Teknologi hijau ini secara umum membutuhkan kepakaran lintas disiplin, sehingga pencarian berbagai solusi bisa dilakukan dengan lebih cepat.
"Teknologi hijau ini secara umum membutuhkan kepakaran lintas disiplin, sehingga pencarian berbagai solusi bisa dilakukan dengan lebih cepat,” kata Enny.
Sementara itu, komisioner Low Carbon Development Indonesia (LCDI) yang juga anggota Komisi VII DPR RI, Dyah Roro Esti memastikan Rancangan Undang-Undang (RUU) Energi Baru dan Energi Terbarukan (EBET) mampu mempercepat proses transisi Indonesia menuju ekonomi hijau.

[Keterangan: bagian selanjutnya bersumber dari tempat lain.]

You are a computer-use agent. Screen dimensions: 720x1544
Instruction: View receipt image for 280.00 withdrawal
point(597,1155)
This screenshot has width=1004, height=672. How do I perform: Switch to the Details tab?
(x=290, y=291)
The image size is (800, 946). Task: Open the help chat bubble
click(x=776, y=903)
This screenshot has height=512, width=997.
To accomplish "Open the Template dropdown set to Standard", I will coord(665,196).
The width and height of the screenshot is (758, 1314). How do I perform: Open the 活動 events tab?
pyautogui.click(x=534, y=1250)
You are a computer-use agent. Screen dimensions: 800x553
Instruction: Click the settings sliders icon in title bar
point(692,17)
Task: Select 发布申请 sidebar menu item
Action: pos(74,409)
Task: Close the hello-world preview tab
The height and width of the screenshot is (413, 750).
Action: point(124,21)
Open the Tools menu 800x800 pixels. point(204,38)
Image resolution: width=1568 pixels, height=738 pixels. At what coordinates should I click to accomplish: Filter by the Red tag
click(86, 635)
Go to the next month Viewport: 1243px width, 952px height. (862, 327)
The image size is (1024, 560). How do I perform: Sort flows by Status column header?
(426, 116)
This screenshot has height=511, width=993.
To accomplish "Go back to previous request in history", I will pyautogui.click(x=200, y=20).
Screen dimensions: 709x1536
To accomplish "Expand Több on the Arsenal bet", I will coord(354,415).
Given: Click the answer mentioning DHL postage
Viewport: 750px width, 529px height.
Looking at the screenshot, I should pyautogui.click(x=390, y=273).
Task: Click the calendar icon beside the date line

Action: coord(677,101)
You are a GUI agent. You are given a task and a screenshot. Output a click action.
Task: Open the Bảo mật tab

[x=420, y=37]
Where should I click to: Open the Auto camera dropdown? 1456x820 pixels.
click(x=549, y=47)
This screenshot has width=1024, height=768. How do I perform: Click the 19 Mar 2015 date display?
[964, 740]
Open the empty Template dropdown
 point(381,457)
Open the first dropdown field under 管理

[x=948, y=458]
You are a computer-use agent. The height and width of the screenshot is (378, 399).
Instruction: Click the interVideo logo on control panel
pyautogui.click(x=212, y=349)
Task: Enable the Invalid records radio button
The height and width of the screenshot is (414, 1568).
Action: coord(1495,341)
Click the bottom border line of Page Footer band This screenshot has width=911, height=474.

Selain menjadi payung hukum bagi pengembangan sumber energi baru dan terbarukan, RUU EBET juga memayungi peran insentif fiskal dan non-fiskal dalam mempercepat pembangunan ekonomi hijau. “Target penerima insentif juga akan diatur agar tepat sasaran, tidak hanya badan usaha di bidang energi baru terbarukan namun juga perorangan yang melakukan inisiatif serupa,” ujarnya.
Transformasi terukur
Bappenas meluncurkan Indeks Ekonomi Hijau (Green Economy Index) sebagai pendekatan sekaligus alat untuk mengukur efektivitas transformasi menuju ekonomi hijau yang representatif, jelas, dan akurat. Indeks Ekonomi Hijau terdiri atas 15 indikator yang mencakup tiga pilar keberlanjutan, yakni lingkungan, ekonomi, dan sosial.
Deputi Kemaritiman dan Sumber Daya Alam Kementerian PPN/Bappenas Arifin Rudiyanto menyampaikan, indeks ini mengukur 5 indikator di sektor lingkungan, 6 indikator di sektor ekonomi, dan 4 indikator di sektor sosial yang diambil pada periode 2011 - 2020.
Hasilnya dalam sepuluh tahun terakhir, composite score yang meningkat dari 47,20 pada 2011 menjadi 59,17 pada 2020. Arifin menilai, peningkatan indeks ini menunjukkan bahwa kebijakan Indonesia untuk mencapai tujuan pembangunan ekonomi hijau sudah berada di jalur yang tepat.
“Ke depannya, pemerintah akan menjadikan Indeks Ekonomi Hijau sebagai salah satu sasaran makro pembangunan ke dalam dokumen perencanaan pembangunan nasional jangka menengah dan jangka panjang berikutnya,” kata Arifin.
Keberadaan indeks ini juga akan membantu Indonesia dalam pencapaian emisi nol netpada tahun 2060 serta kontribusi yang ditetapkan secara nasional (Nationally Determined Contribution/NDC) yang menuangkan target penurunan emisi gas rumah kaca sebesar 29 persen atas usaha sendiri atau 41 persen dengan bantuan internasional pada 2030.